何故なら、あの時江国が吸ったのは園田の血ではない。
あの時吸ったのは俺の――――。
そこまで考えて、園田は思い出しかけた、おぞましい光景を振り払うために首を振った。
「……わかった。もうええわ」
そしてこれ以上江国と関わりあっていたくなくて、やはりこの場を去ることにした。
「え、あっ…あの……」
「忘れる。あれは悪い夢やった。いや、あの日は何もなかった」
何か言おうとした江国を遮って園田は言う。
「せやから江国も忘れてくれ。そんで、できる限り俺には近づかんといてくれ」
きっぱりと拒絶する園田の言葉に江国はぐっと押し黙った。
そうするのが一番いいと思った。来年はどうなるかわからないけれど、とにかく同じクラスでいるのもあと二ヵ月程度だし、今まで通り、お互い見ず知らずの関係に戻り、平穏に暮らすことさえできれば園田は満足だった。
「それで、ええやろ?」
有無を言わさぬ態度に、江国はやがて小さく頷いた。
そこでちょうどタイミング良く、昼休みの終わりを告げるチャイムが鳴った。
「ほな、そういうことで」と言い残し、園田は階段を一人で降りてゆく。この瞬間からまた以前の見知らぬ二人に戻るつもりだった。

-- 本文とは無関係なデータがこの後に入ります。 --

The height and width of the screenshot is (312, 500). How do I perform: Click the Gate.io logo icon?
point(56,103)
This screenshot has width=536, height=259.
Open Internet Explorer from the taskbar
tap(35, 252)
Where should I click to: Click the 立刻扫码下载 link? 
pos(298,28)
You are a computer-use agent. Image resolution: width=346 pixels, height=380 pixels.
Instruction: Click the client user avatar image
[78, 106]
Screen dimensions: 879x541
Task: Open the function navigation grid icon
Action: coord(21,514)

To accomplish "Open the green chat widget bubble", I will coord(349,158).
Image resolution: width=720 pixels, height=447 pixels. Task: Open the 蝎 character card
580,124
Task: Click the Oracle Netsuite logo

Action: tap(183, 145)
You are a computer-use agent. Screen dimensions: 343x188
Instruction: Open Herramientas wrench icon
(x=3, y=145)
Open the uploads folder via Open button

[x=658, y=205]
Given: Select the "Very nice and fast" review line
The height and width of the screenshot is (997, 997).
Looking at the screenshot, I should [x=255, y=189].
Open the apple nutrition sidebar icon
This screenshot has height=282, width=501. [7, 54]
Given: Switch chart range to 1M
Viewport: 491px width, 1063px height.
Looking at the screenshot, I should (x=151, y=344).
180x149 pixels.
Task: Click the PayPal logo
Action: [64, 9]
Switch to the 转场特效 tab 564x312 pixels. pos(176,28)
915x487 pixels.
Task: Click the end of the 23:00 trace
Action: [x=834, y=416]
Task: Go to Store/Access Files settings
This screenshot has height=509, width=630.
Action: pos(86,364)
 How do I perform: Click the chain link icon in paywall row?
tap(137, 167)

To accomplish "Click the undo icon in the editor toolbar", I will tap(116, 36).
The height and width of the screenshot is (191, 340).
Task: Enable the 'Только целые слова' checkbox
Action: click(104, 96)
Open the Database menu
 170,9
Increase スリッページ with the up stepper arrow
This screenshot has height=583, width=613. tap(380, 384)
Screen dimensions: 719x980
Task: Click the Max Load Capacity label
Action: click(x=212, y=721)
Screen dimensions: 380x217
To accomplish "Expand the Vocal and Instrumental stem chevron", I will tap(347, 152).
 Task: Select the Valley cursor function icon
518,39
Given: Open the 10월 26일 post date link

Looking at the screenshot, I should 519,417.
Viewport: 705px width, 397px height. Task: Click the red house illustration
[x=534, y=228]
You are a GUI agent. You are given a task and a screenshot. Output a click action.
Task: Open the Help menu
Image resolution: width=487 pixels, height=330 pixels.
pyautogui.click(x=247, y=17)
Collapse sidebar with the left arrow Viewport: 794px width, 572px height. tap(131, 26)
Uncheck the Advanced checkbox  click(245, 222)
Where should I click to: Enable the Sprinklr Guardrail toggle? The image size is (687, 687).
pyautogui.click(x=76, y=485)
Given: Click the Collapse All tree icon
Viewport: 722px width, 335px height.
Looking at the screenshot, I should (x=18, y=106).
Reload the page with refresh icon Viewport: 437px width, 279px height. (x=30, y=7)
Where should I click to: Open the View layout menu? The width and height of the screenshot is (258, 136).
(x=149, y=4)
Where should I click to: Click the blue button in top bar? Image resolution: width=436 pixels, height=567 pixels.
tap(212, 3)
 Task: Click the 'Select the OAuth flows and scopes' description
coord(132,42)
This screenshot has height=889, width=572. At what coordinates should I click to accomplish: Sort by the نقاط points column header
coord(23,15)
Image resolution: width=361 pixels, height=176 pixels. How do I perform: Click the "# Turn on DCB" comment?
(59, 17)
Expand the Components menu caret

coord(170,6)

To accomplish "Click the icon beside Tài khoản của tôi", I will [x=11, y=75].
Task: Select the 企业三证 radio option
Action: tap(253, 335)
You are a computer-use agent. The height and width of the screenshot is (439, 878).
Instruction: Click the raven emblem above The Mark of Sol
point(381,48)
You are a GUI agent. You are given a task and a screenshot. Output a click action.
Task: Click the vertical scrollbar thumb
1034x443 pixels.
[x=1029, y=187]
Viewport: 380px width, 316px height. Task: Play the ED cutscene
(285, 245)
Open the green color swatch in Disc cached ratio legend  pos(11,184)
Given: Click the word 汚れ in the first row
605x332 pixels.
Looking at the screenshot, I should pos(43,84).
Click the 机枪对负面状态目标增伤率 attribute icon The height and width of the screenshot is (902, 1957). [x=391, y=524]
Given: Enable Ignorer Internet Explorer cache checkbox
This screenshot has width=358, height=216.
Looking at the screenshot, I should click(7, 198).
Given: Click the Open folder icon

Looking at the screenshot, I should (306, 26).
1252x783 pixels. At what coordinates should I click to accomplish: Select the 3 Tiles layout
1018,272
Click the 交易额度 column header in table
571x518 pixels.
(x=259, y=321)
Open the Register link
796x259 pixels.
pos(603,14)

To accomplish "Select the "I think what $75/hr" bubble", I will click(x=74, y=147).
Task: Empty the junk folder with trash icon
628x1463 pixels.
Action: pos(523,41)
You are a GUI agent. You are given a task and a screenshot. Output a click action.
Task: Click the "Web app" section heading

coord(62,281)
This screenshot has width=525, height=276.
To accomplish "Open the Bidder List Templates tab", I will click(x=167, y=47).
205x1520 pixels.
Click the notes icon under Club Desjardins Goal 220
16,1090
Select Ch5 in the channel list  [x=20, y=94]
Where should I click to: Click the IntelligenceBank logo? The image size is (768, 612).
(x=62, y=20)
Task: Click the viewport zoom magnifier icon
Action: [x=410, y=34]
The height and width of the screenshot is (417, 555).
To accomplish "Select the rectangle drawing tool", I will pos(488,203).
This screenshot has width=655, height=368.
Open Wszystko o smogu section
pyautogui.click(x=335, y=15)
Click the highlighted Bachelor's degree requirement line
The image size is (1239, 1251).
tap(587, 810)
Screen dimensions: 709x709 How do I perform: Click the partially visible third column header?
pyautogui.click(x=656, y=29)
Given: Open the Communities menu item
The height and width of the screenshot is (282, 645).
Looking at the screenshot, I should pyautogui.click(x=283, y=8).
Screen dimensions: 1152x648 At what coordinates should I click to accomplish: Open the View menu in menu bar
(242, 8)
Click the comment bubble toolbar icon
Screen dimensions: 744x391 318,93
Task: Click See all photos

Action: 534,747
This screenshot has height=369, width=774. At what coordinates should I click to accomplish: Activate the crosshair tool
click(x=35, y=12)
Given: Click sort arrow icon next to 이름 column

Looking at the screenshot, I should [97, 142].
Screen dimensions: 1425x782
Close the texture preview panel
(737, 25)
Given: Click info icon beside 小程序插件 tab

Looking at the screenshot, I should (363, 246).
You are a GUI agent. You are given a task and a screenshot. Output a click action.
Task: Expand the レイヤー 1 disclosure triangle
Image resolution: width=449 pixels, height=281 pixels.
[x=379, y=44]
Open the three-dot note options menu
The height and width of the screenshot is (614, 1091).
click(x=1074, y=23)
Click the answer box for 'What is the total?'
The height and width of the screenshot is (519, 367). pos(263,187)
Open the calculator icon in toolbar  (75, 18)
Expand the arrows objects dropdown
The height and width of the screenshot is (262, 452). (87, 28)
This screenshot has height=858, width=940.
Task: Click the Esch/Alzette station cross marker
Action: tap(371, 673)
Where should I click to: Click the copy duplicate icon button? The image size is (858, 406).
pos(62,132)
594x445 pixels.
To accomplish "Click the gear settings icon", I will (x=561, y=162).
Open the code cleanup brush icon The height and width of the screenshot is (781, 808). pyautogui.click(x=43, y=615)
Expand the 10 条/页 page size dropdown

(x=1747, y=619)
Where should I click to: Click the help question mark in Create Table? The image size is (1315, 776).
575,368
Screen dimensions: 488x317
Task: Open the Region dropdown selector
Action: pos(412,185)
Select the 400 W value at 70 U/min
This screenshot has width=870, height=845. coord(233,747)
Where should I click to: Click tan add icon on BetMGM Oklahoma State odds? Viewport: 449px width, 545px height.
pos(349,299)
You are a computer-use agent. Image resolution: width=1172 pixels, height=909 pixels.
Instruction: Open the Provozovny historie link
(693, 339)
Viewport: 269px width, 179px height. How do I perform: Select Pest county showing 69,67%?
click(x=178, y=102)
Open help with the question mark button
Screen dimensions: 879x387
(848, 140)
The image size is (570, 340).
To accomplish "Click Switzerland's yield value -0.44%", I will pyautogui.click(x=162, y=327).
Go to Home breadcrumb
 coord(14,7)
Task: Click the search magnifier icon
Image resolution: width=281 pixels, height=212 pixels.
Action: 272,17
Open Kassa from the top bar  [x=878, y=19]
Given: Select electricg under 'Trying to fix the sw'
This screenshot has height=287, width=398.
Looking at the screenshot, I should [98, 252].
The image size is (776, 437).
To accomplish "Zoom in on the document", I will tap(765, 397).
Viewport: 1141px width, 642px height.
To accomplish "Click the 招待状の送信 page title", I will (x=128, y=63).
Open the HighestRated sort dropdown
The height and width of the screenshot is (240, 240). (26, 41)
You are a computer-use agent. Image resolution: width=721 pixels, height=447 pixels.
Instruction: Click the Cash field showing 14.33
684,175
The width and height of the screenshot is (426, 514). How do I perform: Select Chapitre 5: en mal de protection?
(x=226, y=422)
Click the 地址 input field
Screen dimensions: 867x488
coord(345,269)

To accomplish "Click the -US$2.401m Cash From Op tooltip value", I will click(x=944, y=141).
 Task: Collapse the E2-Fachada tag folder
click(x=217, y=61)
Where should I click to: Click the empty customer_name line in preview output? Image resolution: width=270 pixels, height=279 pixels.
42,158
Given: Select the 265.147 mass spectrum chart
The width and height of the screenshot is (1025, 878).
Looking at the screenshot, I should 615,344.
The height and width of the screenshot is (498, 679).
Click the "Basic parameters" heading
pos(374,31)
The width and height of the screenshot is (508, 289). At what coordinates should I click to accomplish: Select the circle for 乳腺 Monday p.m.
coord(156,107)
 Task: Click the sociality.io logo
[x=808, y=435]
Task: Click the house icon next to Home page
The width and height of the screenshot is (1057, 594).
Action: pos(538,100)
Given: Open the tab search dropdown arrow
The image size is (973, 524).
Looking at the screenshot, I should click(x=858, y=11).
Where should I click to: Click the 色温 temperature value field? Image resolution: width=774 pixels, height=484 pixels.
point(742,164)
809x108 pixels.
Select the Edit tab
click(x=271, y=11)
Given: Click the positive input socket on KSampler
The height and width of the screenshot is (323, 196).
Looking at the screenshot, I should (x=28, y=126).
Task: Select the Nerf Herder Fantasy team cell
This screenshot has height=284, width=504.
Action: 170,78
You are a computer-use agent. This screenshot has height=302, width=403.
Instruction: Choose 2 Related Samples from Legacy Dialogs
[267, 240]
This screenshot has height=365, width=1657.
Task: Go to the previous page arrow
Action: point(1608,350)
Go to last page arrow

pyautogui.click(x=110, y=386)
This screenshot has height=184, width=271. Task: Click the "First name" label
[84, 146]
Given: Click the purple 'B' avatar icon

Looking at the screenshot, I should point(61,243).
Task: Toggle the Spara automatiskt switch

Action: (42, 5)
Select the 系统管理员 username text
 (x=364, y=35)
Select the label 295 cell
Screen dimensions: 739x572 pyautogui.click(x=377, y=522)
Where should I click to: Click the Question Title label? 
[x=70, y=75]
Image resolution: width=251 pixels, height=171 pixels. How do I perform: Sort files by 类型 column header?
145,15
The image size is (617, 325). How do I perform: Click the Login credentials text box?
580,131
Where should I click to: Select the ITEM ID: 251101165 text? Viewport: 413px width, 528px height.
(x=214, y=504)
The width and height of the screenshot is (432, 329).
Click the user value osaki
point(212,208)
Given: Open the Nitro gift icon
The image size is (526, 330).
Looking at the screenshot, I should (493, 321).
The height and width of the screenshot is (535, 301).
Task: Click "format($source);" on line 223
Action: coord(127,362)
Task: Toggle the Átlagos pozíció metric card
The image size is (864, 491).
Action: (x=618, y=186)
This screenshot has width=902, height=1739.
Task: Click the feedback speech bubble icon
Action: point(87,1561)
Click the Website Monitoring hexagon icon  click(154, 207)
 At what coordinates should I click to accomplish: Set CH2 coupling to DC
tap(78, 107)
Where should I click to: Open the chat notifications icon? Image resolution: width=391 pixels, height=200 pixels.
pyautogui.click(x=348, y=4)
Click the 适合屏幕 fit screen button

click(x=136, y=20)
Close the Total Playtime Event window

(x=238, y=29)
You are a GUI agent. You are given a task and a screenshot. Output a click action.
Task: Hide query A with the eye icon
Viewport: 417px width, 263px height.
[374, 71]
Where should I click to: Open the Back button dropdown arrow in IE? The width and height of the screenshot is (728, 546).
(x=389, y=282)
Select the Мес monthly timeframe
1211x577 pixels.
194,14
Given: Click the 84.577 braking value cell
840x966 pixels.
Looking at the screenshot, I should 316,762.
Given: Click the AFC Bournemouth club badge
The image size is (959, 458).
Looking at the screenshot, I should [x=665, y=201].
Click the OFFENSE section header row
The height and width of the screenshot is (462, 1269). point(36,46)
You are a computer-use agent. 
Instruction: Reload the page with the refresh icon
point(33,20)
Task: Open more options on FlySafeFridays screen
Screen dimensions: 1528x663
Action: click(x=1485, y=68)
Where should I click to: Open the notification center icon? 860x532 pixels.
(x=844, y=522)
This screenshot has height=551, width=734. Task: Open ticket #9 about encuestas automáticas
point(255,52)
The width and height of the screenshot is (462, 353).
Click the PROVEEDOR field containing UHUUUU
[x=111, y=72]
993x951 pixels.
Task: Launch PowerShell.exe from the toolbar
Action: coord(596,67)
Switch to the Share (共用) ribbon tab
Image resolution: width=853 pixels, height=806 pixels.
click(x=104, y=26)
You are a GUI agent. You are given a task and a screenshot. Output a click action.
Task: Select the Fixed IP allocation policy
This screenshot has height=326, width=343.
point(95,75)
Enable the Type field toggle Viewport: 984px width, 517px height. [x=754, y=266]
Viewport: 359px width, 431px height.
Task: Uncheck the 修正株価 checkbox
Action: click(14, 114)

「園田君っ! 何か僕にできる事があったら言ってね!」
まだ踊り場にいるのだろう江国の声が後ろから響いた。園田は振り返らなかった。
「君は命の恩人や! この恩はどんなことをしてでも返すからっ!」
まだ命がどうとか言うのか、と園田は呆れながら、それでもここ数日ほど悩んでいた問題が思っていたより早く片付いて、心の隅ではほっとしていた。
もうすぐ本鈴が鳴る。足早にそれぞれの教室に向かう生徒たちの中に紛れ、園田も午後の授業を受けるため自分の教室へと急いだ。